Sloth is one of the seven capital sins. It is the most difficult sin to define, and to credit as sin, since it refers to a peculiar jumble of notions, dating from antiquity and including mental, spiritual, pathological, and physical states. One definition that may be given to sloth is habitual disinclination to exertion.

Views concerning the need for one to work to support society and further God's plan and work also suggest that, through inactivity, one invites the desire to sin. "For Satan finds some mischief still for idle hands to do." ("Against Idleness and Mischief" by Isaac Watts).

In the Philokalia, the word dejection is used instead of sloth, for the person who falls into dejection will lose interest in life. Laziness is considered unbecoming in many traditional customs. The demon Belphegor is often associated with sloth.

It is also one of the five hindrances in Buddhism.

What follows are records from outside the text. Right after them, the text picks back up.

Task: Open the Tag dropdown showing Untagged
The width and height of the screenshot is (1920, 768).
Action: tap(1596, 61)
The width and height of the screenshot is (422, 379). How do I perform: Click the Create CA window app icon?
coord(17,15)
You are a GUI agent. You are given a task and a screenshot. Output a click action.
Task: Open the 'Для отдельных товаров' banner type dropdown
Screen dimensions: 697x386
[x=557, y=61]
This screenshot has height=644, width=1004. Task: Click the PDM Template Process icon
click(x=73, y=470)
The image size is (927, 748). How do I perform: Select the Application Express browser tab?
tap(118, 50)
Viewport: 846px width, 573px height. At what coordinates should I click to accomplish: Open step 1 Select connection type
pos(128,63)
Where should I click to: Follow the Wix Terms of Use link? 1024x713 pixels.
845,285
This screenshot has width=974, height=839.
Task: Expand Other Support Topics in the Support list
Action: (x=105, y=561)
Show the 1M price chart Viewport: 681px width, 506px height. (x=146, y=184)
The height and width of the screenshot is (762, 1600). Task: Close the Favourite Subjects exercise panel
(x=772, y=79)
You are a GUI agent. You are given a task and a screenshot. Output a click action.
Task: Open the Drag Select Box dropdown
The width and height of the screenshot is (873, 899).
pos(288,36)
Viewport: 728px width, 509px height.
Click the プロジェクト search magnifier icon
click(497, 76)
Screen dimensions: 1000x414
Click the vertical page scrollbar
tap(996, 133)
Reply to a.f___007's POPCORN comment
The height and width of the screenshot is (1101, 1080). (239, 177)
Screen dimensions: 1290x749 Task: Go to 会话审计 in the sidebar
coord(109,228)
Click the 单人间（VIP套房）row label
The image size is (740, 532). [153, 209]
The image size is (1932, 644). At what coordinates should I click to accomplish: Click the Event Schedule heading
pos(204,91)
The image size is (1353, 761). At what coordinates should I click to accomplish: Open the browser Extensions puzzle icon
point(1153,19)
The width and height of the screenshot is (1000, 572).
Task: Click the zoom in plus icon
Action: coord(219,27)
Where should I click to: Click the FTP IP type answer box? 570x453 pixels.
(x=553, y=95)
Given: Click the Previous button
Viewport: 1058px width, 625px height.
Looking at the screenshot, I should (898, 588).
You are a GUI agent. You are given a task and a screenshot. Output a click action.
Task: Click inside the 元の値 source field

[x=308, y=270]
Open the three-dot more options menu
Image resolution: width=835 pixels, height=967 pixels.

The word "sloth" is a translation of the Latin term acedia (Middle English, accidie) and means "without care". Spiritually, acedia first referred to an affliction attending religious persons, especially monks, wherein they became indifferent to their duties and obligations to God. Mentally, acedia, has a number of distinctive components of which the most important is affectlessness, a lack of any feeling about self or other, a mind-state that gives rise to boredom, rancor, apathy, and a passive inert or sluggish mentation, Physically, acedia is fundamentally associated with a cessation of motion and an indifference to work; it finds expression in laziness, idleness, and indolence.

In his Summa Theologica, Saint Thomas Aquinas defined sloth as "sorrow about spiritual good" and as "sluggishness of the mind which neglects to begin good... [it] is evil in its effect, if it so oppresses man as to draw him away entirely from good deeds."

Sloth includes ceasing to utilize the seven gifts of grace given by the Holy Ghost (Wisdom, Understanding, Counsel, Knowledge, Piety, Fortitude, and Fear of the Lord); such disregard may lead to the slowing of one's spiritual progress towards eternal life, to the neglect of manifold duties of charity towards the neighbour, and to animosity towards those who love God.